Following events in The Three Musketeers, young swordsman d'Artagnan of Gascony (Michael York) and his cohorts Athos (Oliver Reed), Porthos (Frank Finlay) and Aramis (Richard Chamberlain), fall victim to the scheming of the French prime minister, Cardinal Richelieu (Charlton Heston), whose plot they foiled in the last movie. Richelieu sends the four to fight in a small-scale civil war to defeat Protestant insurgents against the king and the Catholic Church; Richelieu won't mind if the resourceful quartet get killed in the process. But villainous Milady DeWinter (Faye Dunaway), also humiliated by d'Artagnan, wants more direct revenge. She and her lover Rochefort (Christopher Lee) target the four musketeers and their allies for murder. In a late revelation, the world-weary Athos discloses that Milady is none other than his treacherous ex-wife, who falsely pretended noble birth to marry him.

Is it any good?

This follow-up continues the giddy 17th-century joy-ride tone of its predecessor and its sly blend of comedy and action. But there is a slightly more serious effect -- maybe because of the intrusion of war and the sense of real death and loss for the established characters, both heroes and villains. The depiction of Christianity as a corrupting tool, brazenly wielded by the wicked for their schemes  (even "good guy" Aramis has a declared intent to go into the priesthood but can never find the time in between dueling and womanizing), is vivid indeed, although the flighty narrative is seldom weighed down very long by excess gravity, except for an execution epilogue.

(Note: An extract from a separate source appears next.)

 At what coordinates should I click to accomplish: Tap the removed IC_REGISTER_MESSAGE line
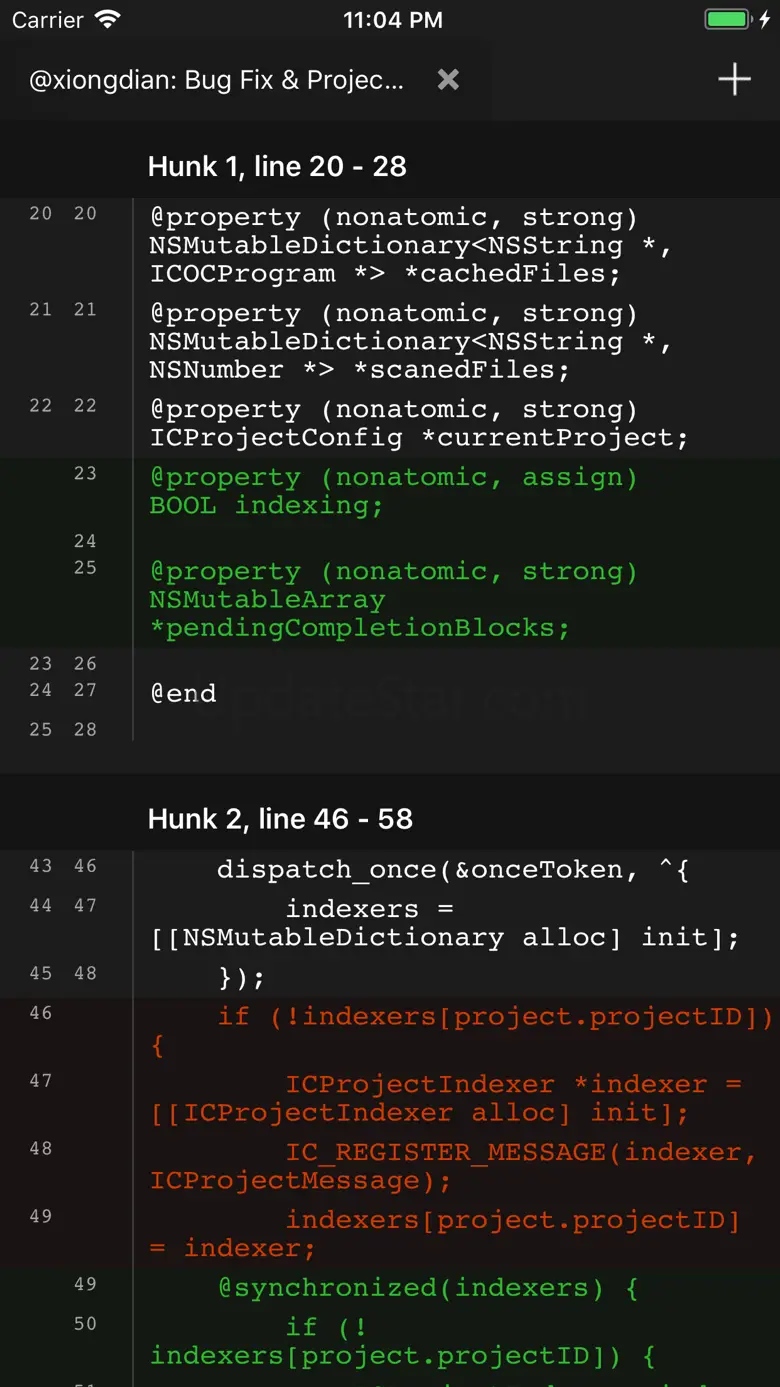(x=450, y=1166)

Producers of the 1974 hit The Three Musketeers shot this sequel back to back. Actually, the plan was for a super-sized movie, covering the entire Alexander Dumas novel The Three Musketeers, but the narrative was split into two parts, and two separate movies were released to the ticket-buying public (and, in a bit of chicanery worthy of Richelieu, this was kept secret from all the movie talent, who only got paid for one film).

Talk to your kids about ...

  • Families can talk about the legacy of the Three Musketeers. What do kids know about them? Where did they learn about them first? Does this movie portray them in a surprising light?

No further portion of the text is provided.